1. Formula for $\theta$ (or $\alpha$):

   • Golden Spiral Phyllotaxis:
     • The angle $\alpha$ (or $\theta$ in some descriptions) is determined using the golden ratio: $\alpha = \text{golden\_ratio} \times 2\pi \times \text{counter}$
   • Fibonacci Lattice:
     • The angle $\theta$ between successive points in the horizontal plane is a constant increment: $\Delta \theta = 2\pi \times \text{golden\_ratio}^{-1}$

2. Z Coordinate Calculation:

   • Golden Spiral Phyllotaxis:
     • The z-coordinate is a simple linear mapping based on the counter: $Z = \frac{2 \times \text{counter}}{N}$
   • Fibonacci Lattice:
     • The z-coordinate is determined by incrementally moving up the sphere, typically using a fixed vertical step.

3. Interpretation:

   • Golden Spiral Phyllotaxis:
     • This method is often visualized as points arranged in a spiral pattern, similar to the arrangement of seeds in sunflowers.
   • Fibonacci Lattice:
     • This method can be visualized as layers of points arranged in spirals, where each layer is a horizontal slice of the sphere. The points in each layer are offset from the layer below, preventing vertical alignment and ensuring better distribution.

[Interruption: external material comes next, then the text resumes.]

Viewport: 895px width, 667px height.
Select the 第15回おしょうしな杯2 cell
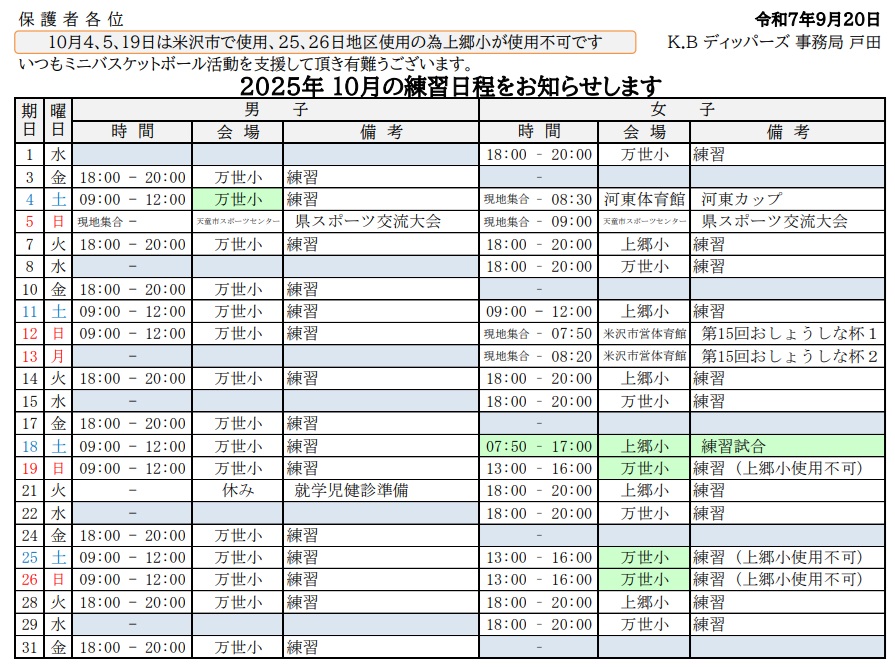789,356
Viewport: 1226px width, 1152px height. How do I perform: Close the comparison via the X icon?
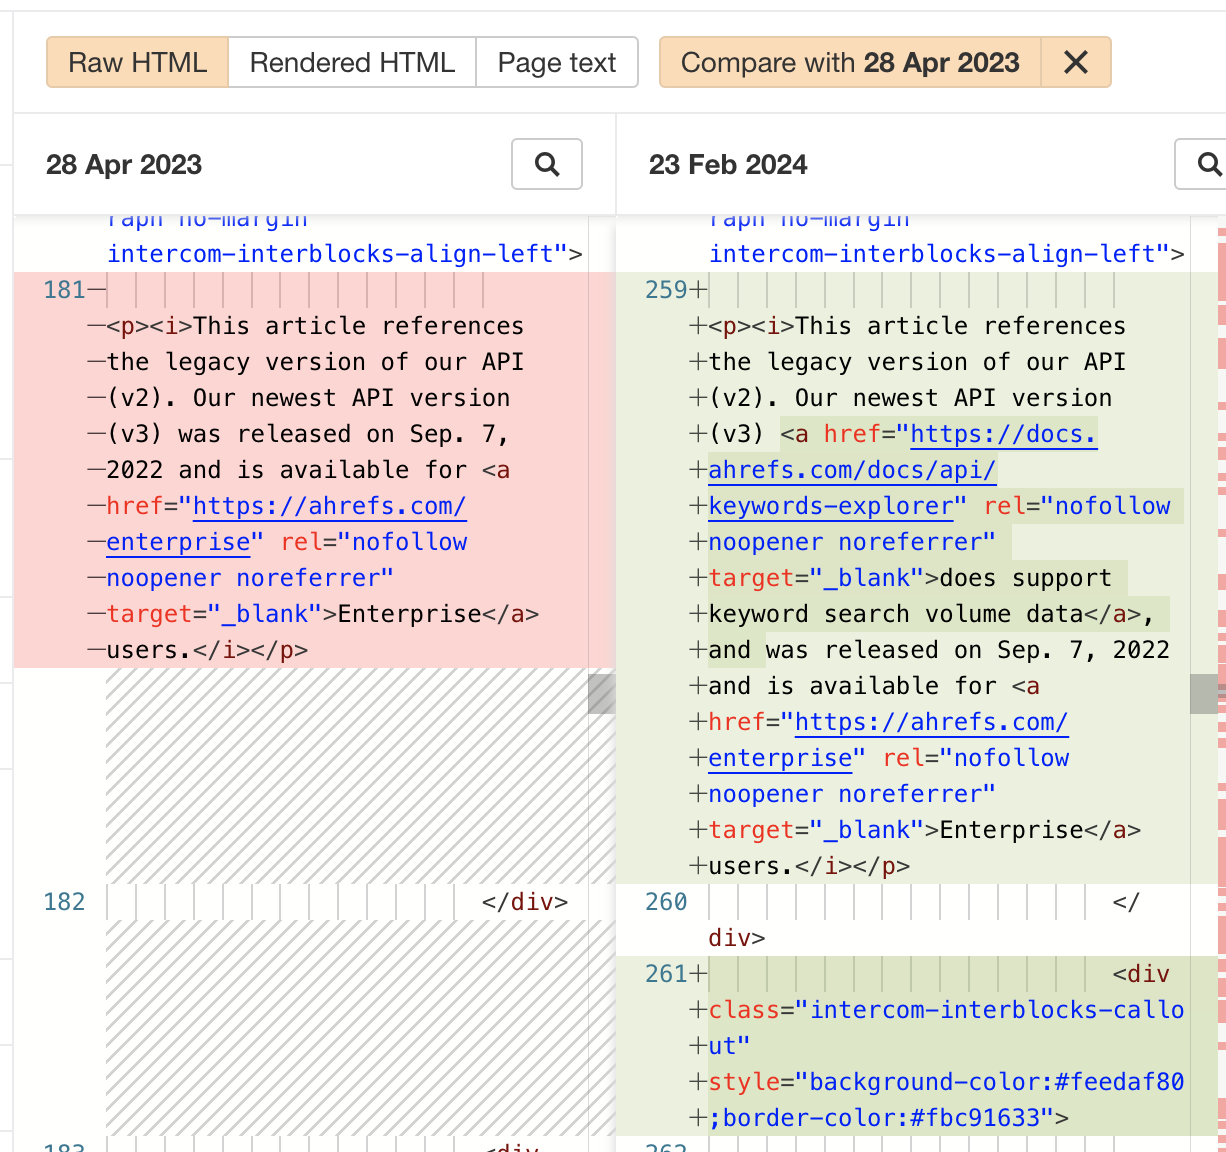pos(1076,62)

In essence, while both methods utilize the properties of the golden ratio to evenly distribute points on a sphere, their specific approaches and resulting patterns can be different. However, in practice, both methods yield very similar distributions, and the differences are often subtle. The choice between them usually depends on the specific application or personal preference.